In March of 1999 I was an associate editor at ESPN The Magazine working in the football department. It was the off-season, and I needed something to write about, when a senior editor asked me to pick up a story he had planned for our Biz column. One of my colleagues had already begun reporting a piece about the Vegas bookmakers who set the lines for the NCAA basketball tournament. The decisions these bookies make—in an instant the night the 64-team field is selected—directly impact the billions of dollars that are bet. But the original writer was pulled off the story for another assignment, and he handed his contacts over to me.
The first name on the list was Joe Lupo, the head bookmaker at the Stardust in Las Vegas. The Stardust was the inspiration for the sports book in the movie Casino, and it’s always been the first sports book on The Strip to set the lines. Lupo was a great interview—open, a colorful storyteller and patient when explaining his world. After the piece ran, I asked him if he’d be interested in expanding the story into a book, over an entire season. He was into it. Then I asked him if he thought any professional bettors, wiseguys in Vegas parlance, would be willing to be as open with motivations and dollar figures as he was. He laughed at me, but promised he’d ask around.
For two months I heard nothing. And I assumed that Lupo was right: no wiseguy was going to tell me what he was betting on, why he was betting, and how much it was costing him. Then, in late May, while walking through the airport in San Diego, I got a call from Alan Boston. His voicemail was an electric rant that ranged from his old coke habit to the five figures he had riding on Andre Agassi in a tennis tournament that day. By the time we finally spoke several days later, Boston, an Ivy League grad and a voracious reader, had decided he was in. Lucky for me.

# [DATA SUPPLIED]
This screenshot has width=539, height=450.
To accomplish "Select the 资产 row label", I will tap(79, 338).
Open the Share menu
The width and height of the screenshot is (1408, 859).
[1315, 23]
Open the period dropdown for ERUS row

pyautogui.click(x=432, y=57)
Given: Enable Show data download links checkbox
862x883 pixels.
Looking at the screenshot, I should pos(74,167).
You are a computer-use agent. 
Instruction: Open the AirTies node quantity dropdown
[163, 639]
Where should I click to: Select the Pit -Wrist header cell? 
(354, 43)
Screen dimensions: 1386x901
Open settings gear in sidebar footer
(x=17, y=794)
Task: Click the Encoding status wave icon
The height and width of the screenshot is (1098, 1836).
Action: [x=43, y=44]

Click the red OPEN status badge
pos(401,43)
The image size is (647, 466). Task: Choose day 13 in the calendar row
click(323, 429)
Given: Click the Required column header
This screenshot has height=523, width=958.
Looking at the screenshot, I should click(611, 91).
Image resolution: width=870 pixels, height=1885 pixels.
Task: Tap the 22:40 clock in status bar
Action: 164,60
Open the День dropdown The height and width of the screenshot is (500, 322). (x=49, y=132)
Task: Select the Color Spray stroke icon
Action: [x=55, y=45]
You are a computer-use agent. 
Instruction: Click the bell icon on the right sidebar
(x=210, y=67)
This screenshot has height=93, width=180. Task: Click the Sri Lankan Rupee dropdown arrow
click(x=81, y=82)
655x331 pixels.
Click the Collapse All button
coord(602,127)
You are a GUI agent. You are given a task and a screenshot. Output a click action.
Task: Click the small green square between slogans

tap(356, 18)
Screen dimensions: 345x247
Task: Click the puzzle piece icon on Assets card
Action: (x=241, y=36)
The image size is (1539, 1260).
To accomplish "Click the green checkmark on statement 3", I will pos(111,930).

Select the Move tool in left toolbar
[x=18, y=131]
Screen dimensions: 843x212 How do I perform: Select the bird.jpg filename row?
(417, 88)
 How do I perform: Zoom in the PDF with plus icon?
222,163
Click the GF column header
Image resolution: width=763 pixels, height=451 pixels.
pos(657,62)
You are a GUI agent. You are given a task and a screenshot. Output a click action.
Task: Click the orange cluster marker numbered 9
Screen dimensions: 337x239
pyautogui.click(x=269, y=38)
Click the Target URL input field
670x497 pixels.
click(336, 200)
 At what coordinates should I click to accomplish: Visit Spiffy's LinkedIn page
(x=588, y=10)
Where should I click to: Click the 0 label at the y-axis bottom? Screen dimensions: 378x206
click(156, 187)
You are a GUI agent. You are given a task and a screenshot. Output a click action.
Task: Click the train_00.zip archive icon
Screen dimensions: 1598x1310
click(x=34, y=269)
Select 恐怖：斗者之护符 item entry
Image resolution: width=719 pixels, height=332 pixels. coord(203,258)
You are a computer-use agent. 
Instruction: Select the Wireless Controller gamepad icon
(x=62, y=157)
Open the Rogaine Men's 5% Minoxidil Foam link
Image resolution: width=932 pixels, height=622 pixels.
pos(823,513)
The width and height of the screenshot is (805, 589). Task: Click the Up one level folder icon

# [WHAT THE TASK ASKS]
Reproduce the passage about the Vegas bookmakers above from "The first name" up to and including "he’d ask around.".

# [SOLUTION FOR THIS EXERCISE]
The first name on the list was Joe Lupo, the head bookmaker at the Stardust in Las Vegas. The Stardust was the inspiration for the sports book in the movie Casino, and it’s always been the first sports book on The Strip to set the lines. Lupo was a great interview—open, a colorful storyteller and patient when explaining his world. After the piece ran, I asked him if he’d be interested in expanding the story into a book, over an entire season. He was into it. Then I asked him if he thought any professional bettors, wiseguys in Vegas parlance, would be willing to be as open with motivations and dollar figures as he was. He laughed at me, but promised he’d ask around.